Background: url(‘/images/greenleaf.jpg’) no-repeat left top;

Height: 54 px;

Padding-left: 44 px;

Padding-top: 3 px;

}

If your image is bigger than the bullet, then the above-given code works just fine. But if the image is smaller than the usual bullet’s size, the textual content might overlap each other. To alleviate this issue, you need to have a larger height value. Hence, you can use a display attribute to adjust the position of the image bullets. The renewed CSS is as below:

li.red_square

{

Background: url(‘/images/red-square-icon.jpg’) no-repeat left 9px;

Padding-left: 12px;

Display: block;

}

If this code gets executed, you may see that the listed items are visible in a nicely arranged manner that looks neat and presentable. Again, you can choose to experiment with the values to see how the text appears and which format you would like to have.

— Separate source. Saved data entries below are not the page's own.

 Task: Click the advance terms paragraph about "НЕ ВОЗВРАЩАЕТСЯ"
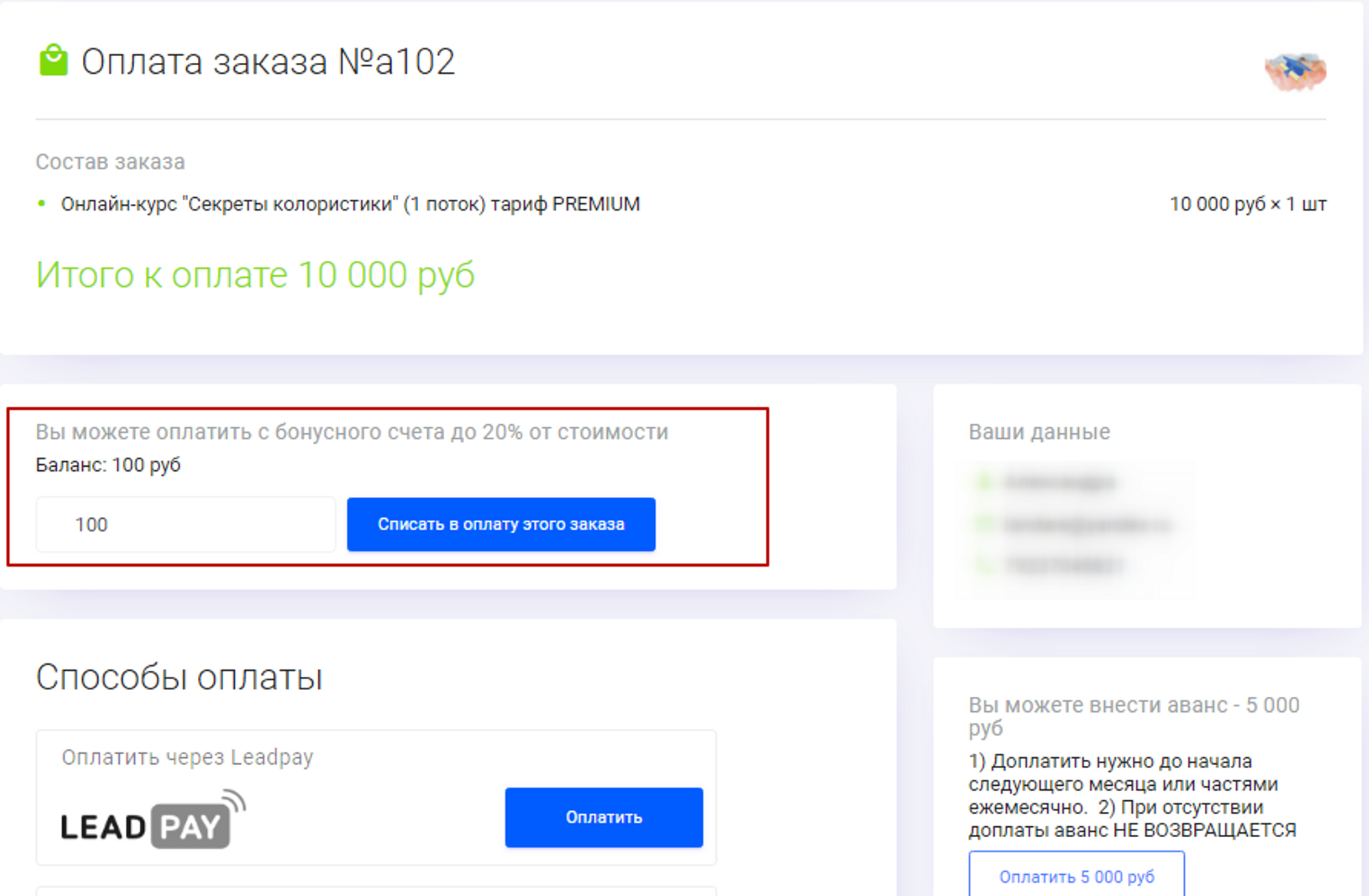pos(1132,795)
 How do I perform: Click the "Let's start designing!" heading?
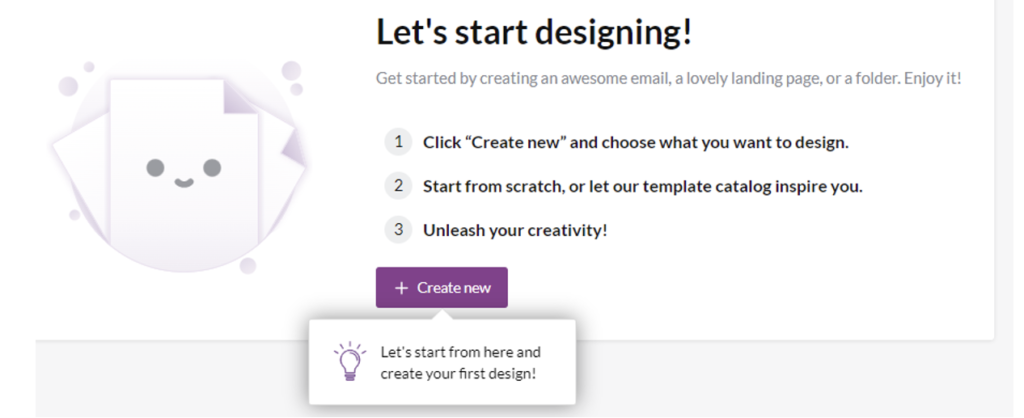tap(534, 33)
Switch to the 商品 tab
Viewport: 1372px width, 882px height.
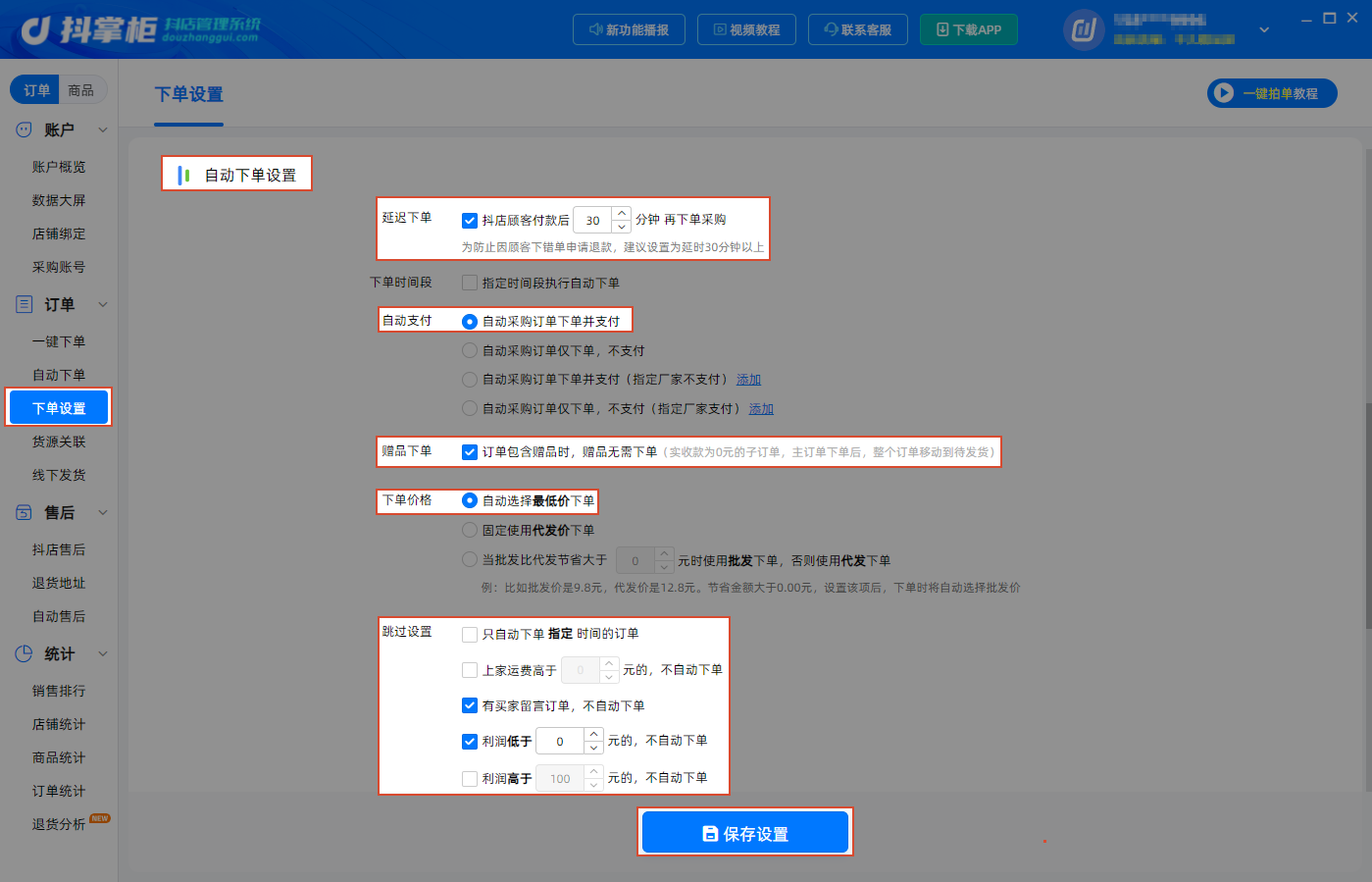tap(81, 90)

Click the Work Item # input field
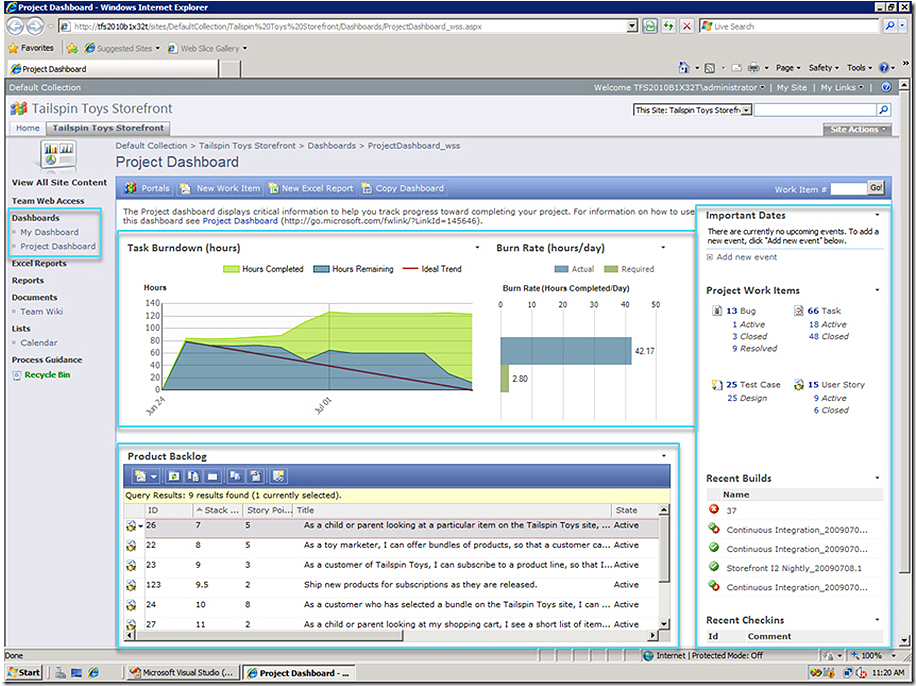coord(847,188)
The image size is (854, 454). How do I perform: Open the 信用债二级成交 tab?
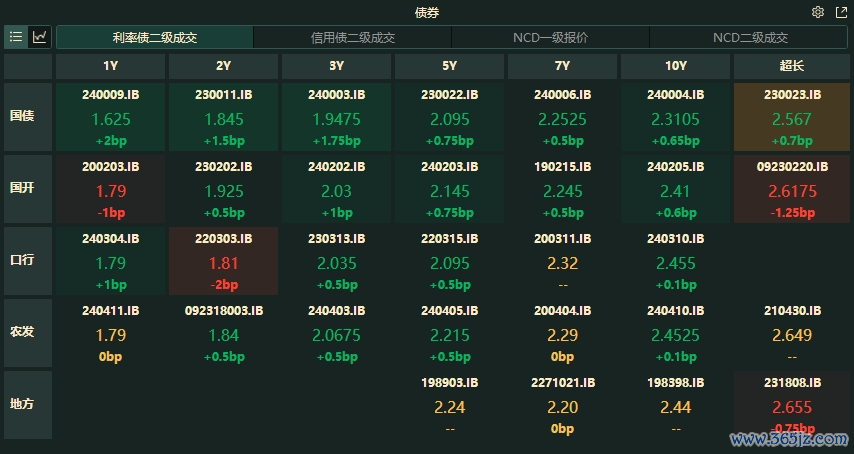pos(353,38)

After applying various classes for icons in the stylesheet, you can use various icons for listed items in the same list. Let us take a look at the HTML code for the same:

<ul class = “no_bullet”>

<li class = ”disc”> First: disc bullet form </li>

<li class = “square”> Second: square bullet format </li>

<li class = “lower_greek”> Third: Lower greek alphabetical representation </li>

<li class = “greenleaf”> Fourth: The green leaf icon </li>

<li class = “red_square”> Fifth: Red square as a bullet </li>

</ul>

Once you see the result of the above given HTML code, every listed item will have a different icon representation in the place of bullets. You can choose any image that looks uniform, and in tandem with your website theme.

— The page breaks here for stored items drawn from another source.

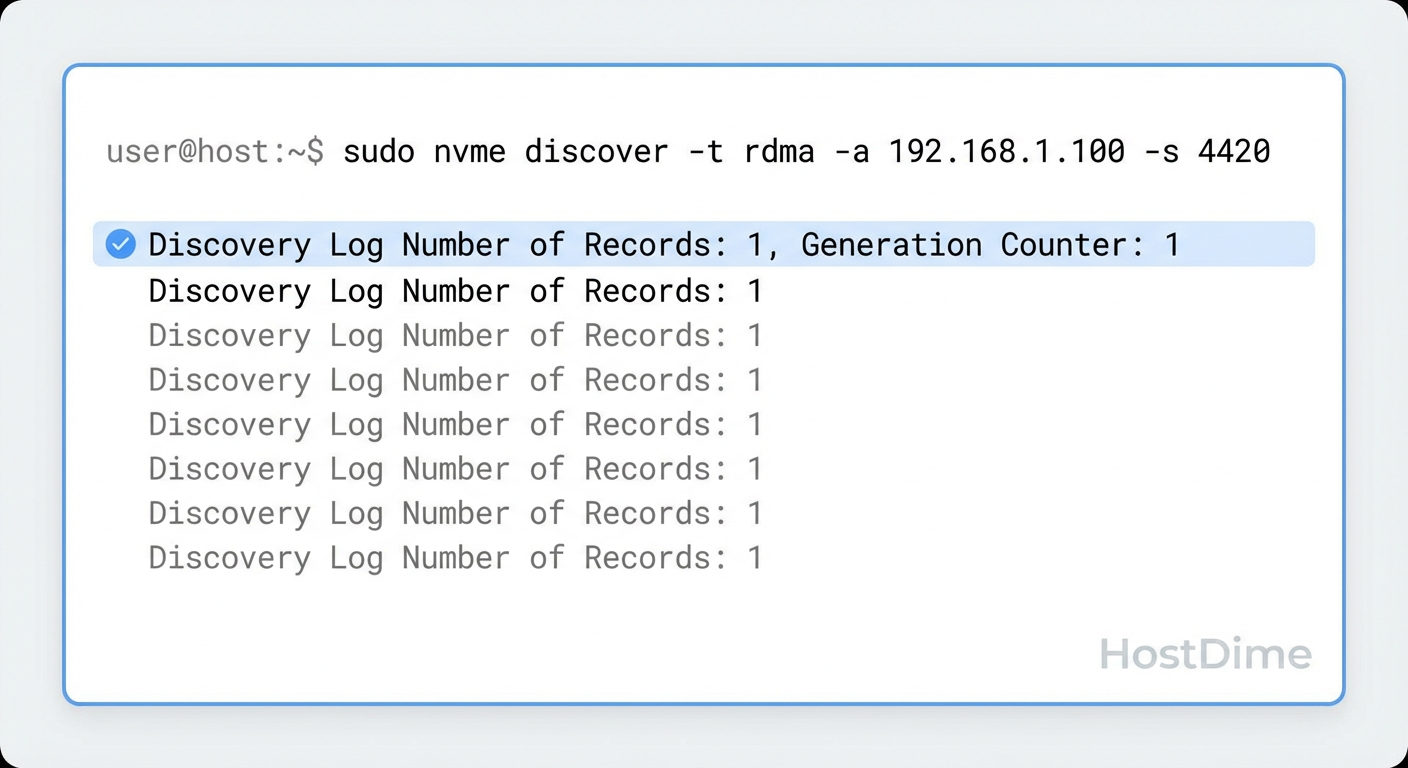1408x768 pixels.
Task: Click the port number 4420
Action: coord(1235,151)
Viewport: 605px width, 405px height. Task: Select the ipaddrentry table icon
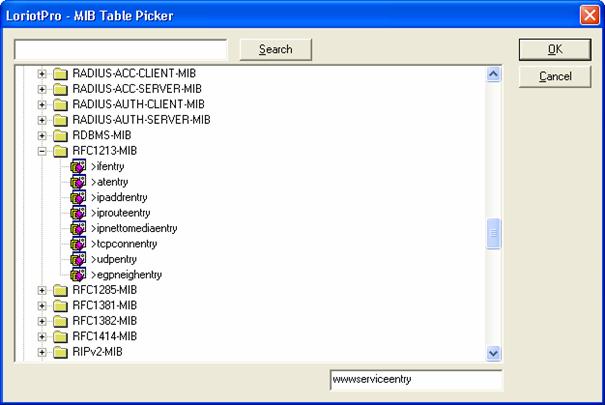coord(79,198)
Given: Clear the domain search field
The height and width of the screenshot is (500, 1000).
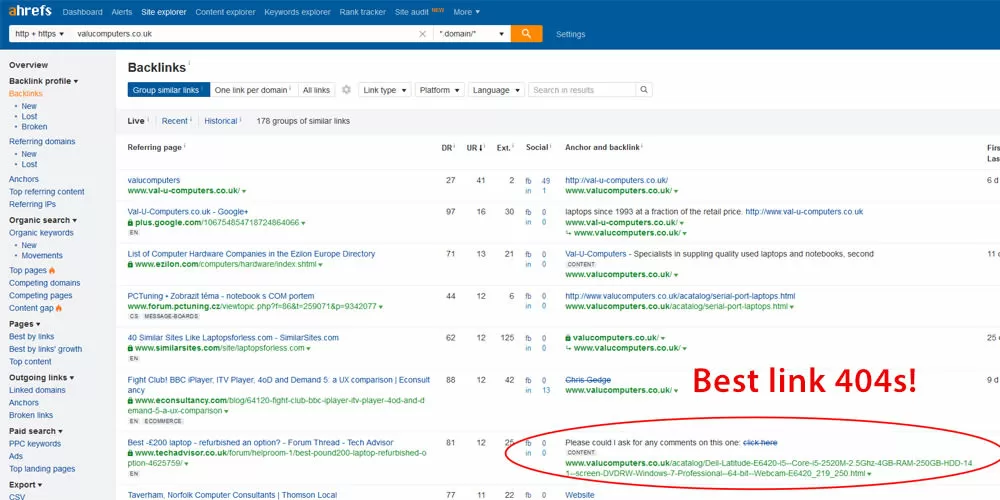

Using an HTML list to represent a list of items can have many advantages for a reader and a website developer. You get the flexibility to change the order of the list in the ordered list while writing it. As we saw in the ordered list tag, the browser displays the list in the ordered form, which is irrelevant to which order you followed.

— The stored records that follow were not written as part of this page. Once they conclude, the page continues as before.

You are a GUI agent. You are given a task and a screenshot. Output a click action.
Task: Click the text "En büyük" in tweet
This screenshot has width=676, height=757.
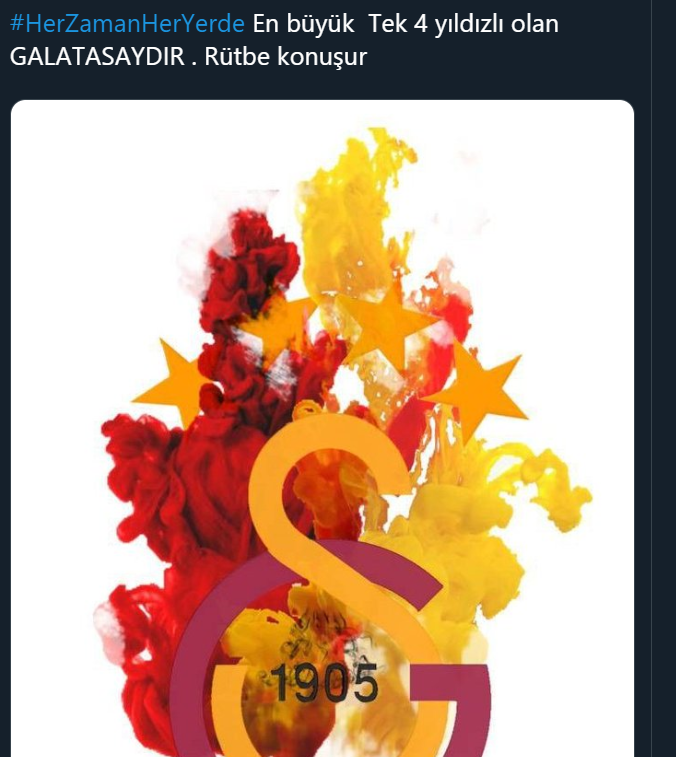[x=303, y=24]
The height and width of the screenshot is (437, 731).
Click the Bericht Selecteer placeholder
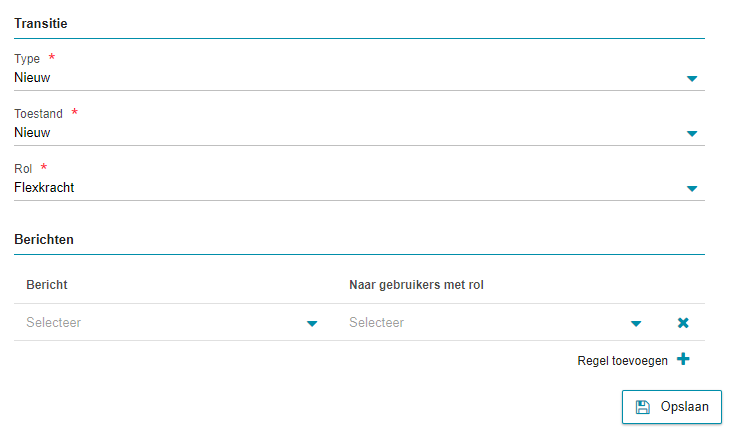tap(54, 322)
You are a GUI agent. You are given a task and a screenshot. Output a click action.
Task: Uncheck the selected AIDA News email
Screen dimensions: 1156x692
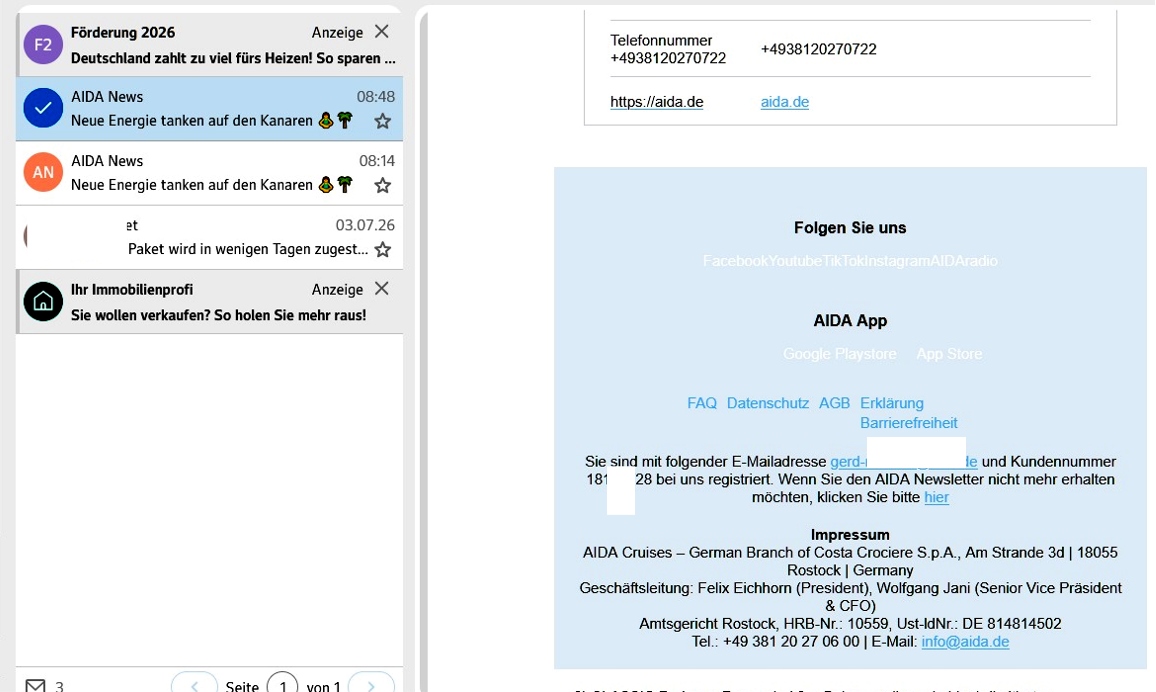43,108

An HTML list is a simple list of items that are enlisted on the web page using a bullet or a numbering style. But, using CSS, you can change the appearance of the bulleted list, and as we saw previously, play around with the icons and images for a unique appearance. Moreover, the HTML code and the CSS code reside in different files. Hence, it is easy for the developers to maintain the code and remove errors or fix the bugs.

With lists, you have access to a semantically defined structure. It allows the screen readers to tell their visually impaired masters that they are reading a list of listed items. Therefore, you should put listed items through tags instead of writing them. Plain text can cause more errors than you can anticipate and can create issues for your readers. So, it would be wise to use list format if your webpage requires listing the items.

Conclusion:

We saw various types of lists and their uses in the blog. Moreover, we also saw how we could use images in place of traditional bullets to enlist the items on the list. The behavior of the CSS code can change, and hence you have to find the correct balance between the values and their specification. This blog helps the developer learn the use of CSS to put images or icons in the bullets’ place. You can use the pictures that go with the flow with the theme of the website. And hence, it adds to a visual effect of the webpages that display listed things and items. You can also implement and make use of icons and images in the navigation. Navigation is a point where different names of the pages of the website are listed. For instance, navigation can have a list of a product category that the business of the website deals with. Certain websites have bulleted navigation, but they use well-designed icons in place of bullets. It makes it visually appealing to the user and the visitor of the website. Moreover, a list of items brings a sense of sophisticated presentation of the content and not to mention, increased readability for the user.